Soit il considère que la rédaction issue du texte de la commission est satisfaisante, c’est-à-dire qu’il fait sienne l’idée qu’un jour – j’ignore si ce sera demain, dans six mois ou dans un an – le capital d’EDF pourra être ouvert aux salariés, ainsi qu’aux anciens salariés de l’entreprise – il est en effet important d’offrir la possibilité à ceux qui détenaient des actions, acquises en 2005 et vendues en 2023, de les racheter –, et, dans ce cas, un certain nombre des amendements, qui ont pour objet de « cranter » cette disposition « dans le dur » de la loi, en somme d’aller plus loin que le texte de la commission, n’ont plus lieu d’être ; soit l’exécutif réaffirme qu’il est opposé à cette rédaction et, dans ce cas, je suis obligée de vous dire que ces amendements ne me semblent pas techniquement satisfaisants. En les adoptant, on légiférerait en effet un peu les yeux fermés sur des critères qui, de mon point de vue, relèvent non pas de la loi, mais du domaine réglementaire, lequel offre beaucoup plus de souplesse.
Sur ce sujet, je vous demande donc, monsieur le ministre, de bien vouloir nous éclairer.
Mme la présidente. Quel est l’avis du Gouvernement ?
M. Bruno Le Maire, ministre. Le Gouvernement émet le même avis défavorable que la commission sur ces cinq amendements en discussion commune.
Cela dit, je pense que le fait de passer un peu de temps sur la question de l’ouverture du capital d’EDF aux salariés est une bonne chose.
Je suis en effet l’un des grands défenseurs de l’actionnariat salarié. C’est mon côté gaulliste, un gaullisme que je partage d’ailleurs avec Mme la rapporteure. (M. Christian Bilhac s’exclame.)
M. Jean-François Husson. Cette tendance est tout de même plus prononcée chez Christine Lavarde ! (Sourires.)
M. Mickaël Vallet. Que celui qui n’est pas gaulliste lève la main ! (Mêmes mouvements.)
M. Bruno Le Maire, ministre. Dont acte.
Je rappelle à ce titre que nous avons considérablement renforcé les dispositions sur l’intéressement, la participation, l’actionnariat salarié au cours des sept dernières années.
Désormais, trois options se présentent à nous.
Première option, nous pourrions prévoir qu’EDF ouvre plus largement son capital aux salariés, tout en laissant l’entière liberté de décision sur la date, le montant et les modalités de l’opération à la direction de l’entreprise.

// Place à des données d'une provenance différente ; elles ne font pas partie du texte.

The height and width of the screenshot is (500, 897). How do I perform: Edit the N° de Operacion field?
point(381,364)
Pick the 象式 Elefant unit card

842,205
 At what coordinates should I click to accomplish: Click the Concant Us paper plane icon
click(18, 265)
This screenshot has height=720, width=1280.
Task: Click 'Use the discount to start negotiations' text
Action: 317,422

Cette option minimale, la plus souple, est celle que propose le Gouvernement…
Mme Christine Lavarde, rapporteur. C’est aussi celle que défendra la commission !
M. Bruno Le Maire, ministre. … - et la commission… - au travers de son amendement n° 14, qui sera examiné dans quelques instants.

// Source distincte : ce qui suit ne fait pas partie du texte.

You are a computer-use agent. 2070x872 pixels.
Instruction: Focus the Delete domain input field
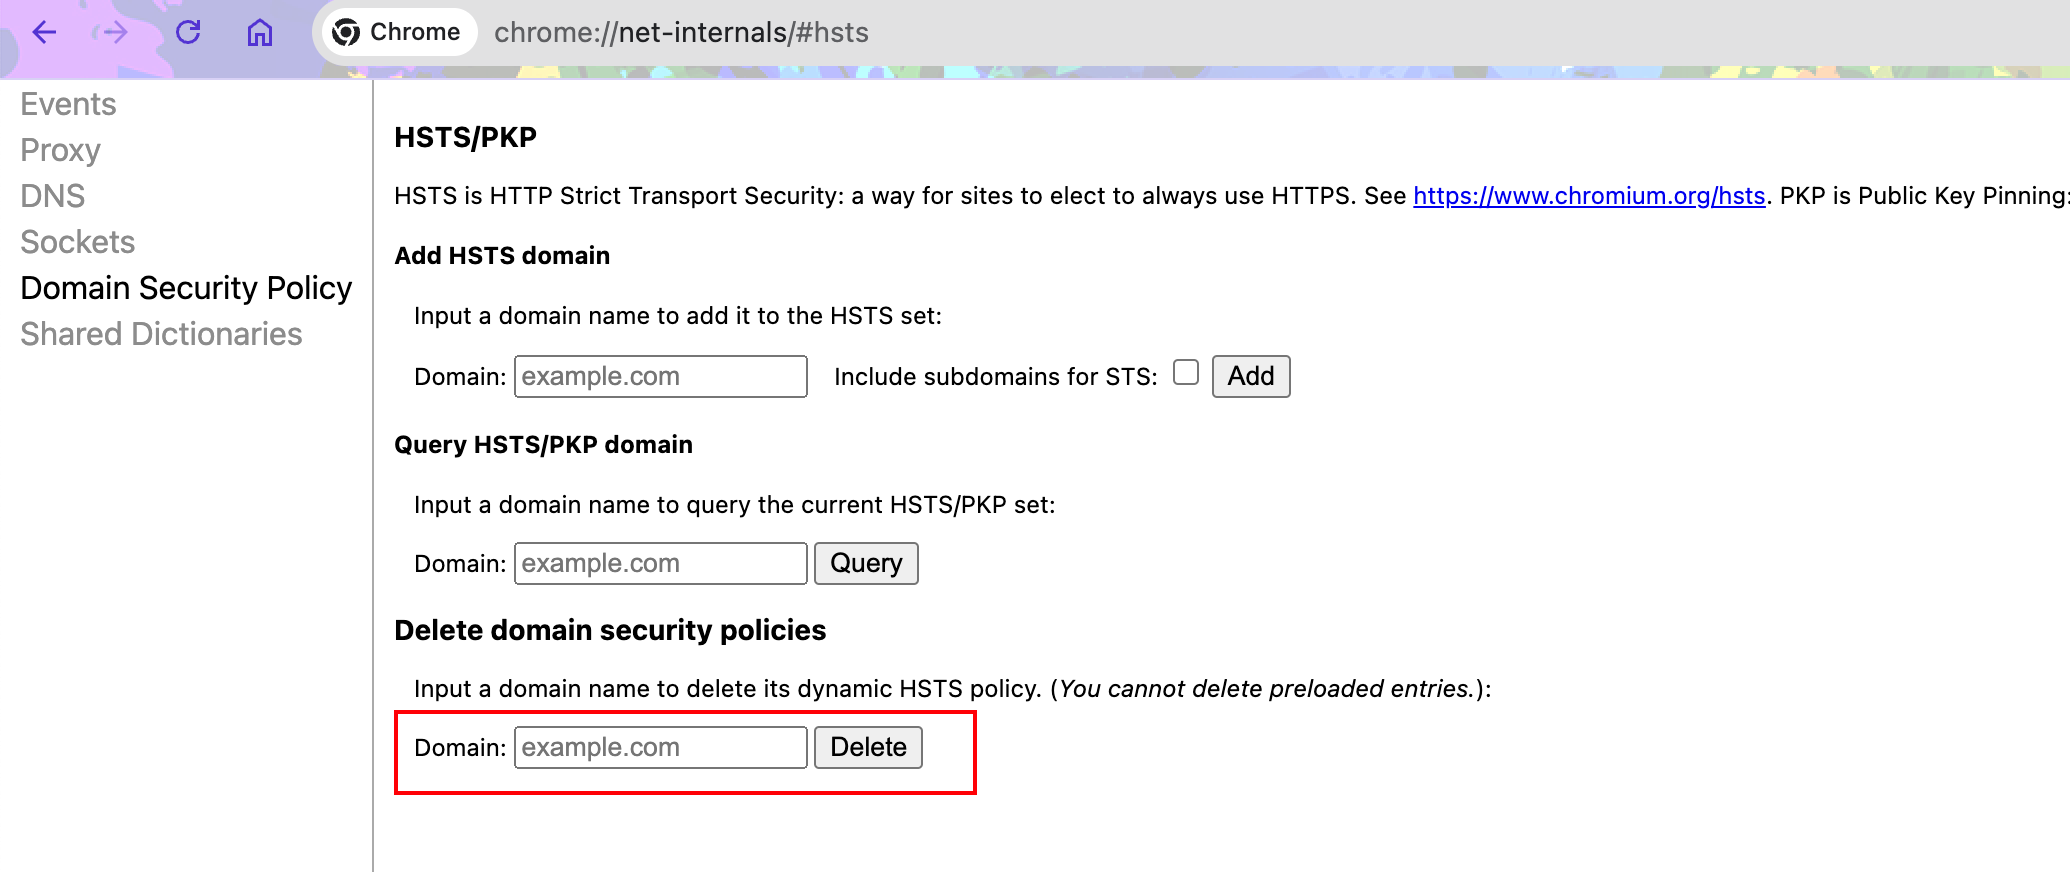(660, 747)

La deuxième option consiste à dire que cette ouverture de capital est, non plus une faculté, comme le Gouvernement le préconise, mais une obligation – c’est la position que défend la commission, qui va donc un peu plus loin que nous. Nous préférons, de notre côté, laisser la faculté à EDF de mettre en œuvre l’ouverture de son capital aux salariés, sans fixer de date ou de prix, quand votre commission des finances, madame la rapporteure, considère que cette opération doit être une obligation pour EDF, à charge pour l’entreprise de l’engager lorsqu’elle le décidera et suivant des modalités qu’elle fixera elle-même.
Enfin, la troisième option, celle que défend M. Canévet dans son amendement, va trop loin, car elle consiste à fixer une fraction minimale de capital à proposer aux salariés et anciens salariés d’EDF. En l’espèce, il s’agit de consacrer 2 % de ce capital à l’opération, là où nous étions à 1,3 % avant le lancement de l’offre publique, ce qui correspond, au cours actuel de l’action EDF, à un montant de 1 milliard d’euros. C’est une grosse somme ! Il faudra ensuite trouver suffisamment de souscripteurs…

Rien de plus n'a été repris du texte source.